REQUIRED WORK »
Reply with every entry, repeated exactly as given.

ENTRIES PROVIDED below:

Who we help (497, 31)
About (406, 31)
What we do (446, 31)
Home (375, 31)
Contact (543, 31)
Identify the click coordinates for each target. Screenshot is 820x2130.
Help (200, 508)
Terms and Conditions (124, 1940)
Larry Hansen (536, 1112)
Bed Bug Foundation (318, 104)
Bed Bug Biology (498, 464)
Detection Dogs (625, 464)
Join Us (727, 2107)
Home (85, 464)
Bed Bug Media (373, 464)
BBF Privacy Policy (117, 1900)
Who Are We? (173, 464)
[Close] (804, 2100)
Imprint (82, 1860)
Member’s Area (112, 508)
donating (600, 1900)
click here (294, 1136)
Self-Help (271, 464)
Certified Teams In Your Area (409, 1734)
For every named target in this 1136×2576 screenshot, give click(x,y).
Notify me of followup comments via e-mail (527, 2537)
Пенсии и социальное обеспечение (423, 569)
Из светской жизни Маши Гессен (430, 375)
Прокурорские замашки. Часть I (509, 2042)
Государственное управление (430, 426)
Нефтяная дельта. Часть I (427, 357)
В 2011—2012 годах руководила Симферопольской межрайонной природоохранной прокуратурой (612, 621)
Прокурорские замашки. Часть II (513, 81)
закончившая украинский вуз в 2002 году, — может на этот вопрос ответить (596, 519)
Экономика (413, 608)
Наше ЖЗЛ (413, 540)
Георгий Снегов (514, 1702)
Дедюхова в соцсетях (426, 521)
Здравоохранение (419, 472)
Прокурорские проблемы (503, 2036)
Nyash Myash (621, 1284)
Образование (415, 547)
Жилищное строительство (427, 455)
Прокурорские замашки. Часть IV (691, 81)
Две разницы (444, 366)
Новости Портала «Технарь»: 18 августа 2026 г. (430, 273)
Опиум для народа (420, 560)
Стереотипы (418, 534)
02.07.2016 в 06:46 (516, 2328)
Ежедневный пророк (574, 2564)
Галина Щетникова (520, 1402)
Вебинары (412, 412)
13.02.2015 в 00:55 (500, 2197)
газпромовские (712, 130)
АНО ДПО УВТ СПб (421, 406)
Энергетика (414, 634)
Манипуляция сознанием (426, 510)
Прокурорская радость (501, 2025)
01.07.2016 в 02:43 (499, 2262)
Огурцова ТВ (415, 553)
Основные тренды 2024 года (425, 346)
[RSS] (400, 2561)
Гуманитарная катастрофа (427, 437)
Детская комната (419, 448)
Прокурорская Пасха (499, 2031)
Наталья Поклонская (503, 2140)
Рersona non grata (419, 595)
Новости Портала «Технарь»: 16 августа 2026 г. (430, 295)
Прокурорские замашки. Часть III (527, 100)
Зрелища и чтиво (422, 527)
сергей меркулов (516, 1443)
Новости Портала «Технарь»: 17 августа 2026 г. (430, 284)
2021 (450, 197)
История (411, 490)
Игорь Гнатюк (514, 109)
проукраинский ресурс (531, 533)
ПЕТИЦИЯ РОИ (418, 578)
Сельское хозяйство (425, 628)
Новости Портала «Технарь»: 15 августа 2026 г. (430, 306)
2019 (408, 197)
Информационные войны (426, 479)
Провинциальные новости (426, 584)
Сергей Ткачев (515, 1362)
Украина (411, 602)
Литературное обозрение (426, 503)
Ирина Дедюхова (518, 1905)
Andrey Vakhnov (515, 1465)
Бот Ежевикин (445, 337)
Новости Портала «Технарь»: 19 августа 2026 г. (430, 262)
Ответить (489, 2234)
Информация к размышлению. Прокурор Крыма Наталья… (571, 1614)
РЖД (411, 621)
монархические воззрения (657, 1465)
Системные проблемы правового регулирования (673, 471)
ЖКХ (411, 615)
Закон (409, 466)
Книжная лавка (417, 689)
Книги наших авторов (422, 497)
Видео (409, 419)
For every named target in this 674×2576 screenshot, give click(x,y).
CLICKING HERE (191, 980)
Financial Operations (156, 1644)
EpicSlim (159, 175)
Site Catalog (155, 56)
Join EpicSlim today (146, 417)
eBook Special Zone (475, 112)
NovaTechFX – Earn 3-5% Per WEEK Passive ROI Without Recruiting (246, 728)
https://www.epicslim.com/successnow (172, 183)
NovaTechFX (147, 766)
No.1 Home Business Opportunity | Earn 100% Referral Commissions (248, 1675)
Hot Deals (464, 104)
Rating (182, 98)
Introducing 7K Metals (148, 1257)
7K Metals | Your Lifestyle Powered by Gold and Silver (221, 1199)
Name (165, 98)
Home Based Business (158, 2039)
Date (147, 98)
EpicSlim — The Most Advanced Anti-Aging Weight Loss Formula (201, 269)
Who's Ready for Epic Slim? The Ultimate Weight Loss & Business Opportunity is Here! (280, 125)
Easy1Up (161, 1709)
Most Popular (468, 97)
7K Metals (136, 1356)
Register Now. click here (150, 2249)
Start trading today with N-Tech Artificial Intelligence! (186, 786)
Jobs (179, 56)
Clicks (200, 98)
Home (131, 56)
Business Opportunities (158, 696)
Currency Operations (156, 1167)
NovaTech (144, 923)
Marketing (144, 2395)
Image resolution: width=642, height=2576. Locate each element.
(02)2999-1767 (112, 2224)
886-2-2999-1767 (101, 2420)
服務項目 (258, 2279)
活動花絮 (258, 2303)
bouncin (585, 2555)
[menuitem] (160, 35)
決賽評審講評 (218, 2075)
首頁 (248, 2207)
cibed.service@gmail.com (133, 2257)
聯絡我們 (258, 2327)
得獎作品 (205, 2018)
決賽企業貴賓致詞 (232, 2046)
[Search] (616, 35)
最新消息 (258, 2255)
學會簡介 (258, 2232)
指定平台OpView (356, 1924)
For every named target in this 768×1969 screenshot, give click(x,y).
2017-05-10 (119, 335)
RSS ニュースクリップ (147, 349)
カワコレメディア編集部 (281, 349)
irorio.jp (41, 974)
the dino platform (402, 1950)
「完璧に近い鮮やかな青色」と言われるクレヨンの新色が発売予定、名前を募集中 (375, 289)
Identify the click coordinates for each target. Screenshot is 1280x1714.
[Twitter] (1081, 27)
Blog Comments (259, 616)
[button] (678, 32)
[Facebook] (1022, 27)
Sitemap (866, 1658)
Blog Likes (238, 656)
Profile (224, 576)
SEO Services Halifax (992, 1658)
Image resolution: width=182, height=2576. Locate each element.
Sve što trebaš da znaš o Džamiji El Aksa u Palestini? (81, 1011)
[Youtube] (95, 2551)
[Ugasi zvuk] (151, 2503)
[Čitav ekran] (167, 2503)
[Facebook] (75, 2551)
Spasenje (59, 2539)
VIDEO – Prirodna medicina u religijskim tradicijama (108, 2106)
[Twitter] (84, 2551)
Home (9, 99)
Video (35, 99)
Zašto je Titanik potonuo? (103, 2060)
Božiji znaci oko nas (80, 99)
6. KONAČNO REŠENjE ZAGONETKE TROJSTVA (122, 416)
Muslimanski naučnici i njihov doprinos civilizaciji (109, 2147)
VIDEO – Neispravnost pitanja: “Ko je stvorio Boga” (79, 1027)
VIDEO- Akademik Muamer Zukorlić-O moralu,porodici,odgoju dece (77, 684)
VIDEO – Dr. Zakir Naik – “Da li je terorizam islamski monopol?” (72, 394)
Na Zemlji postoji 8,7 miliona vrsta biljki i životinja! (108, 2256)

End of ENTRIES PROVIDED.

RESPONSE TO THIS TASK »
Who we help (497, 31)
About (406, 31)
What we do (446, 31)
Home (375, 31)
Contact (543, 31)
Identify the click coordinates for each target. Screenshot is 820x2130.
Help (200, 508)
Terms and Conditions (124, 1940)
Larry Hansen (536, 1112)
Bed Bug Foundation (318, 104)
Bed Bug Biology (498, 464)
Detection Dogs (625, 464)
Join Us (727, 2107)
Home (85, 464)
Bed Bug Media (373, 464)
BBF Privacy Policy (117, 1900)
Who Are We? (173, 464)
[Close] (804, 2100)
Imprint (82, 1860)
Member’s Area (112, 508)
donating (600, 1900)
click here (294, 1136)
Self-Help (271, 464)
Certified Teams In Your Area (409, 1734)
For every named target in this 1136×2576 screenshot, give click(x,y).
Notify me of followup comments via e-mail (527, 2537)
Пенсии и социальное обеспечение (423, 569)
Из светской жизни Маши Гессен (430, 375)
Прокурорские замашки. Часть I (509, 2042)
Государственное управление (430, 426)
Нефтяная дельта. Часть I (427, 357)
В 2011—2012 годах руководила Симферопольской межрайонной природоохранной прокуратурой (612, 621)
Прокурорские замашки. Часть II (513, 81)
закончившая украинский вуз в 2002 году, — может на этот вопрос ответить (596, 519)
Экономика (413, 608)
Наше ЖЗЛ (413, 540)
Георгий Снегов (514, 1702)
Дедюхова в соцсетях (426, 521)
Здравоохранение (419, 472)
Прокурорские проблемы (503, 2036)
Nyash Myash (621, 1284)
Образование (415, 547)
Жилищное строительство (427, 455)
Прокурорские замашки. Часть IV (691, 81)
Две разницы (444, 366)
Новости Портала «Технарь»: 18 августа 2026 г. (430, 273)
Опиум для народа (420, 560)
Стереотипы (418, 534)
02.07.2016 в 06:46 (516, 2328)
Ежедневный пророк (574, 2564)
Галина Щетникова (520, 1402)
Вебинары (412, 412)
13.02.2015 в 00:55 (500, 2197)
газпромовские (712, 130)
АНО ДПО УВТ СПб (421, 406)
Энергетика (414, 634)
Манипуляция сознанием (426, 510)
Прокурорская радость (501, 2025)
01.07.2016 в 02:43 (499, 2262)
Огурцова ТВ (415, 553)
Основные тренды 2024 года (425, 346)
[RSS] (400, 2561)
Гуманитарная катастрофа (427, 437)
Детская комната (419, 448)
Прокурорская Пасха (499, 2031)
Наталья Поклонская (503, 2140)
Рersona non grata (419, 595)
Новости Портала «Технарь»: 16 августа 2026 г. (430, 295)
Прокурорские замашки. Часть III (527, 100)
Зрелища и чтиво (422, 527)
сергей меркулов (516, 1443)
Новости Портала «Технарь»: 17 августа 2026 г. (430, 284)
2021 (450, 197)
История (411, 490)
Игорь Гнатюк (514, 109)
проукраинский ресурс (531, 533)
ПЕТИЦИЯ РОИ (418, 578)
Сельское хозяйство (425, 628)
Новости Портала «Технарь»: 15 августа 2026 г. (430, 306)
2019 (408, 197)
Информационные войны (426, 479)
Провинциальные новости (426, 584)
Сергей Ткачев (515, 1362)
Украина (411, 602)
Литературное обозрение (426, 503)
Ирина Дедюхова (518, 1905)
Andrey Vakhnov (515, 1465)
Бот Ежевикин (445, 337)
Новости Портала «Технарь»: 19 августа 2026 г. (430, 262)
Ответить (489, 2234)
Информация к размышлению. Прокурор Крыма Наталья… (571, 1614)
РЖД (411, 621)
монархические воззрения (657, 1465)
Системные проблемы правового регулирования (673, 471)
ЖКХ (411, 615)
Закон (409, 466)
Книжная лавка (417, 689)
Книги наших авторов (422, 497)
Видео (409, 419)
For every named target in this 674×2576 screenshot, give click(x,y).
CLICKING HERE (191, 980)
Financial Operations (156, 1644)
EpicSlim (159, 175)
Site Catalog (155, 56)
Join EpicSlim today (146, 417)
eBook Special Zone (475, 112)
NovaTechFX – Earn 3-5% Per WEEK Passive ROI Without Recruiting (246, 728)
https://www.epicslim.com/successnow (172, 183)
NovaTechFX (147, 766)
No.1 Home Business Opportunity | Earn 100% Referral Commissions (248, 1675)
Hot Deals (464, 104)
Rating (182, 98)
Introducing 7K Metals (148, 1257)
7K Metals | Your Lifestyle Powered by Gold and Silver (221, 1199)
Name (165, 98)
Home Based Business (158, 2039)
Date (147, 98)
EpicSlim — The Most Advanced Anti-Aging Weight Loss Formula (201, 269)
Who's Ready for Epic Slim? The Ultimate Weight Loss & Business Opportunity is Here! (280, 125)
Easy1Up (161, 1709)
Most Popular (468, 97)
7K Metals (136, 1356)
Register Now. click here (150, 2249)
Start trading today with N-Tech Artificial Intelligence! (186, 786)
Jobs (179, 56)
Clicks (200, 98)
Home (131, 56)
Business Opportunities (158, 696)
Currency Operations (156, 1167)
NovaTech (144, 923)
Marketing (144, 2395)
Image resolution: width=642, height=2576. Locate each element.
(02)2999-1767 (112, 2224)
886-2-2999-1767 (101, 2420)
服務項目 (258, 2279)
活動花絮 (258, 2303)
bouncin (585, 2555)
[menuitem] (160, 35)
決賽評審講評 (218, 2075)
首頁 (248, 2207)
cibed.service@gmail.com (133, 2257)
聯絡我們 (258, 2327)
得獎作品 (205, 2018)
決賽企業貴賓致詞 (232, 2046)
[Search] (616, 35)
最新消息 (258, 2255)
學會簡介 (258, 2232)
指定平台OpView (356, 1924)
For every named target in this 768×1969 screenshot, give click(x,y).
2017-05-10 (119, 335)
RSS ニュースクリップ (147, 349)
カワコレメディア編集部 (281, 349)
irorio.jp (41, 974)
the dino platform (402, 1950)
「完璧に近い鮮やかな青色」と言われるクレヨンの新色が発売予定、名前を募集中 (375, 289)
Identify the click coordinates for each target. Screenshot is 1280x1714.
[Twitter] (1081, 27)
Blog Comments (259, 616)
[button] (678, 32)
[Facebook] (1022, 27)
Sitemap (866, 1658)
Blog Likes (238, 656)
Profile (224, 576)
SEO Services Halifax (992, 1658)
Image resolution: width=182, height=2576. Locate each element.
Sve što trebaš da znaš o Džamiji El Aksa u Palestini? (81, 1011)
[Youtube] (95, 2551)
[Ugasi zvuk] (151, 2503)
[Čitav ekran] (167, 2503)
[Facebook] (75, 2551)
Spasenje (59, 2539)
VIDEO – Prirodna medicina u religijskim tradicijama (108, 2106)
[Twitter] (84, 2551)
Home (9, 99)
Video (35, 99)
Zašto je Titanik potonuo? (103, 2060)
Božiji znaci oko nas (80, 99)
6. KONAČNO REŠENjE ZAGONETKE TROJSTVA (122, 416)
Muslimanski naučnici i njihov doprinos civilizaciji (109, 2147)
VIDEO – Neispravnost pitanja: “Ko je stvorio Boga” (79, 1027)
VIDEO- Akademik Muamer Zukorlić-O moralu,porodici,odgoju dece (77, 684)
VIDEO – Dr. Zakir Naik – “Da li je terorizam islamski monopol?” (72, 394)
Na Zemlji postoji 8,7 miliona vrsta biljki i životinja! (108, 2256)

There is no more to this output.